Cloud is a very broad term that refers to innumerable different infrastructure setups. It is possible, for example, to have your own hardware and network connections set up in a completely ‘private’ cloud with no physical sharing whatsoever. On the other end of the scale are ‘public’ clouds where there is little or no control over where, how and with who your data is stored.
One way to conceptualise security is to consider that the risk of intrusion or data loss is exactly the same in-house as in the cloud, given the exact same setup and precautions. The question then becomes, can your in-house systems match those of a dedicated cloud provider? Does your server get knocked every time the vacuum cleaner goes by? Is all the hardware replaced every three years? Is access to the server room logged? Are the USB ports isolated from company data? How long will it take to restore the company network in case of a fire? All of these measures and many more need to be addressed to continually reduce the risks.
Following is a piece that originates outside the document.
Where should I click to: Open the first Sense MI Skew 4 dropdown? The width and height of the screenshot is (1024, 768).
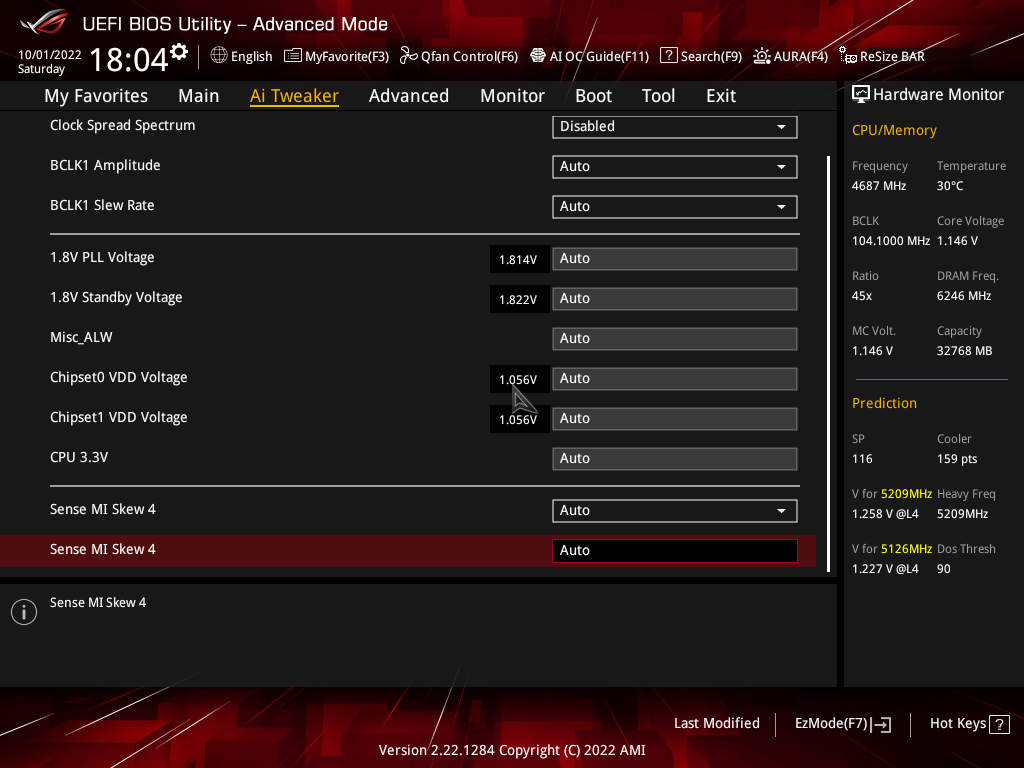pos(674,511)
With regards to sharing hardware with other companies, technology today can completely separate data on shared hardware with zero leakage. You can also choose to have all your data encrypted so that not even the cloud provider can read it or have a physical key to access your own hardware within the external data centre.
Regulated industries such as finance and healthcare are mostly required to meet certain standards in IT and data handling. Certification schemes and legislation vary, but generally involve meeting certain best practices with regards to hardware setups, operational processes, and keeping the data in certain jurisdictions. Previously, this translated into tight in-house control of IT that could be audited for regulatory compliance.
Cloud technology can meet and exceed the most stringent regulatory compliance standards, which means an interesting advantage over in-house IT – a single audit or certification ensures all the hosted companies meet the required compliance standards. Again, the costs can be spread across multiple clients.
The true cost of in-house IT can be elusive – like when owning a car. The transparent costs include hardware, software licences and IT staff. However, the financial impact during the whole life cycle includes lost productivity while employees troubleshoot their own or colleagues’ problems, purchasing research, migration expenses, electricity and floor space, downtime and recovery, training, insurance, decommissioning and auditing, among dozens of other items. In a cloud setup, most of these costs are managed by the provider while the business pays one flat predictable fee.
Capital expenditure on IT is reduced to barebones desktops or laptops while the outlay for heavy duty machines, servers, and allowance for future capacity is moved to scalable and predictable operational expenditure.
The one disadvantage of outsourced cloud computing is a loss of control – at the end of the day your data is being handled by an external supplier.
For that reason, it becomes critical that the custodian of your data plays it straight and transparent, and doesn’t gloss over difficulties. Ensure they can deliver what is promised, that they are financially secure, and that you can take your data elsewhere if relations deteriorate.
The key to a successful outsourced cloud implementation is trust – backed by checks, certifications and auditing.